Pero al llegar a gobernar Bogotá, Claudia eligió hacerlo con la mano derecha. Terminó haciendo lo de siempre: repitiendo modelos fracasados y mintiéndole a la ciudad. No fue solo el metro elevado: fue más Transmilenio, un pacto ambiental que incumplió de principio a fin, un programa de educación superior que fortaleció a las universidades privadas mientras no abrió ni un solo cupo adicional en la universidad pública de Bogotá.
Gobernó con el mismo libreto de Peñalosa.
Hoy la escuchamos hablar de fracking —algo que antes rechazaba rotundamente— y parece que ahora son los gremios quienes la financian, los mismos que prometió enfrentar. Cambia de camiseta según le convenga: unas veces es de izquierda, otras de derecha; unas veces se presenta como santista, otras como opositora. Lo que nunca le hemos conocido es una convicción firme. Todo en ella ha sido cálculo político. Poder por el poder.
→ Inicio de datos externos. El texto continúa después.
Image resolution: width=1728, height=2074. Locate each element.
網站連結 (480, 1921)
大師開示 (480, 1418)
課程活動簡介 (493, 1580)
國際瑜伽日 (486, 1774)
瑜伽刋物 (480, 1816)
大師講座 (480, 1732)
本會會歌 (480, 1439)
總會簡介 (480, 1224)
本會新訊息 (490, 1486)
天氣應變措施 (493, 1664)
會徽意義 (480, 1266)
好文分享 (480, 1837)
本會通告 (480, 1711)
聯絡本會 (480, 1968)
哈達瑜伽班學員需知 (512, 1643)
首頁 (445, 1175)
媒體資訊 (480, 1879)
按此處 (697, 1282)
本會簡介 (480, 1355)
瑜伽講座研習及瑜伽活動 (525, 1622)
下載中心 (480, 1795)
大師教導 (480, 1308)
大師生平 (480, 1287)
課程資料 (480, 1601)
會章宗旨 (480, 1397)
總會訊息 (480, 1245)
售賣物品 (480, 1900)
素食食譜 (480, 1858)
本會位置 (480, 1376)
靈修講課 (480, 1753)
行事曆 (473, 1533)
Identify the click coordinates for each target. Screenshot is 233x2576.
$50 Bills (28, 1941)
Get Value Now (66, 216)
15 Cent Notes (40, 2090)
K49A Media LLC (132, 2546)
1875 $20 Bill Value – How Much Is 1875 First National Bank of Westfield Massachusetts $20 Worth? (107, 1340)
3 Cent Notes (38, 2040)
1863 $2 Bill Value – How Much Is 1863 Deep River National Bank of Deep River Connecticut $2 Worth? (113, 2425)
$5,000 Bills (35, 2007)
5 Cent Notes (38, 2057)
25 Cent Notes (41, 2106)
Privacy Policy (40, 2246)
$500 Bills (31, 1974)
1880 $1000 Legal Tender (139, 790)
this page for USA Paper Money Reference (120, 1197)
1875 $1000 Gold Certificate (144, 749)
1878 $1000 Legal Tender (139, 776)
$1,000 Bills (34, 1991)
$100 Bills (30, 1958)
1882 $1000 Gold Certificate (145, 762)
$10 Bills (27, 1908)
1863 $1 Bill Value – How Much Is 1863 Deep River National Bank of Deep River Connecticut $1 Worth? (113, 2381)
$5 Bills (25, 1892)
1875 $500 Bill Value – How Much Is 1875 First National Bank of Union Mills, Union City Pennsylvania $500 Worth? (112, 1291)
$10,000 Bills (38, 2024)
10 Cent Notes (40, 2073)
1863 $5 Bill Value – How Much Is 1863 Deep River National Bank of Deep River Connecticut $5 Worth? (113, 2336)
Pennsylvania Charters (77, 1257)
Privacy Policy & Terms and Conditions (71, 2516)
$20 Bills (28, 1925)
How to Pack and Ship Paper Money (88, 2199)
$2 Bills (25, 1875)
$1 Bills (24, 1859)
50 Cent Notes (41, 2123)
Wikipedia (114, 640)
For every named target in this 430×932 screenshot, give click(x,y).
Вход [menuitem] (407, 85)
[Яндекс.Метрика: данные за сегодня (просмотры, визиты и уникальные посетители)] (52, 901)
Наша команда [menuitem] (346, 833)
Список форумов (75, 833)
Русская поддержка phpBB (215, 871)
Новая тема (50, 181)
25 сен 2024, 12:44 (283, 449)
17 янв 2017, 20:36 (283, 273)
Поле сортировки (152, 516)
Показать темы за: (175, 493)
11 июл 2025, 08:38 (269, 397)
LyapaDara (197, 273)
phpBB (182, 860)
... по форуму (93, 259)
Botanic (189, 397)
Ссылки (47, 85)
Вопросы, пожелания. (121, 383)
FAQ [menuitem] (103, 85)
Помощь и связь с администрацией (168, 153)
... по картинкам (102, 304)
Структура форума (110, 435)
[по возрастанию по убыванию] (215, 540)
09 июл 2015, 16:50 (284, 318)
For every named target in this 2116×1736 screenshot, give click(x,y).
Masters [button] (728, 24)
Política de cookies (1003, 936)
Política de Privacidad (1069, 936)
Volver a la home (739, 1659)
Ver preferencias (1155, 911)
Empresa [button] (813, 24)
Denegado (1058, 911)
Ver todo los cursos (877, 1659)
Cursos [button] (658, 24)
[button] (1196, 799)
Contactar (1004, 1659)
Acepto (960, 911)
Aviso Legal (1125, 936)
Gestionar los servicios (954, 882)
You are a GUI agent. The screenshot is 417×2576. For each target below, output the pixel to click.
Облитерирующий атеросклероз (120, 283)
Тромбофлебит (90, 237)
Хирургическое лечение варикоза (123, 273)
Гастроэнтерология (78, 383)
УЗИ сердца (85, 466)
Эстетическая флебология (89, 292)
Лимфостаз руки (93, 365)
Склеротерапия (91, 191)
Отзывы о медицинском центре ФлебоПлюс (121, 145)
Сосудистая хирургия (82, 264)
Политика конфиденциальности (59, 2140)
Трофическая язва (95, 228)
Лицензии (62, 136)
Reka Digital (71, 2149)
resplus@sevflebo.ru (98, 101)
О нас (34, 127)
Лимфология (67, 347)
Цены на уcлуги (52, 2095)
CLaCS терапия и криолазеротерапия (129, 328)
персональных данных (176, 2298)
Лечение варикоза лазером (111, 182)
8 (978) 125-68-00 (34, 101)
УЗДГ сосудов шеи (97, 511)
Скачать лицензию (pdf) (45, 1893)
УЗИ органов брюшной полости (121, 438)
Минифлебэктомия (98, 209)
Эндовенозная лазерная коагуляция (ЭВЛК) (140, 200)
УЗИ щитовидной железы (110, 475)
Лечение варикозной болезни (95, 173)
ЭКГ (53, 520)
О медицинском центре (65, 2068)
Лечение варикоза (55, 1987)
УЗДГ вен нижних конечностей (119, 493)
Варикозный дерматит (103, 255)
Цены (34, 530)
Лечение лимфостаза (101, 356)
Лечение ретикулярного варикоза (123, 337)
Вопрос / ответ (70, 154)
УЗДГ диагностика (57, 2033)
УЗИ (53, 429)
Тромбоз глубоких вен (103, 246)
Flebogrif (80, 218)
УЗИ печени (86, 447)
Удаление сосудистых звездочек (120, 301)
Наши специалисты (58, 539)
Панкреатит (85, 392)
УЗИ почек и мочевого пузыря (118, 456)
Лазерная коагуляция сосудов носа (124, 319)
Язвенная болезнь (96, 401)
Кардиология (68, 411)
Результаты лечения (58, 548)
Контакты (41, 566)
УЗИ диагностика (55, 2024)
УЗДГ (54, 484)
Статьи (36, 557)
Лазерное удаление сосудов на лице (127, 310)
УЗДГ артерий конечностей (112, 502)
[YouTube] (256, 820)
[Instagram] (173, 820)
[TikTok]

Y mientras tanto, se dedica a hablar mal de Petro, como si eso fuera una propuesta. Pero, al menos, Petro ha sido coherente con lo que ha defendido toda su vida. Claudia no.
Angélica, por su parte, fue una mujer camelladora, sí, pero también ha sido ingrata políticamente. Siempre ha sabido formar equipos para que le hagan el trabajo, pero jamás ha sabido construir colectividad ni reconocer a quienes la han acompañado. Es calculadora, y por quedar bien, traiciona incluso a sus más cercanos.
Recuerdo que cuando fui candidato al Concejo de Bogotá, me dejó plantado en las escaleras del Senado sin responder un solo mensaje ni una llamada. Ni siquiera tuvo la cortesía de decir que no me iba a recibir. Así mismo, siempre ponía por delante a otros, desconociendo el trabajo de quienes sí creímos y acompañamos.
Tal para cual. Eso no se niega.
Nunca me ayudaron con un puesto. Y cuando trabajé en la Alcaldía fue única y exclusivamente por mi trabajo, no por ningún favor.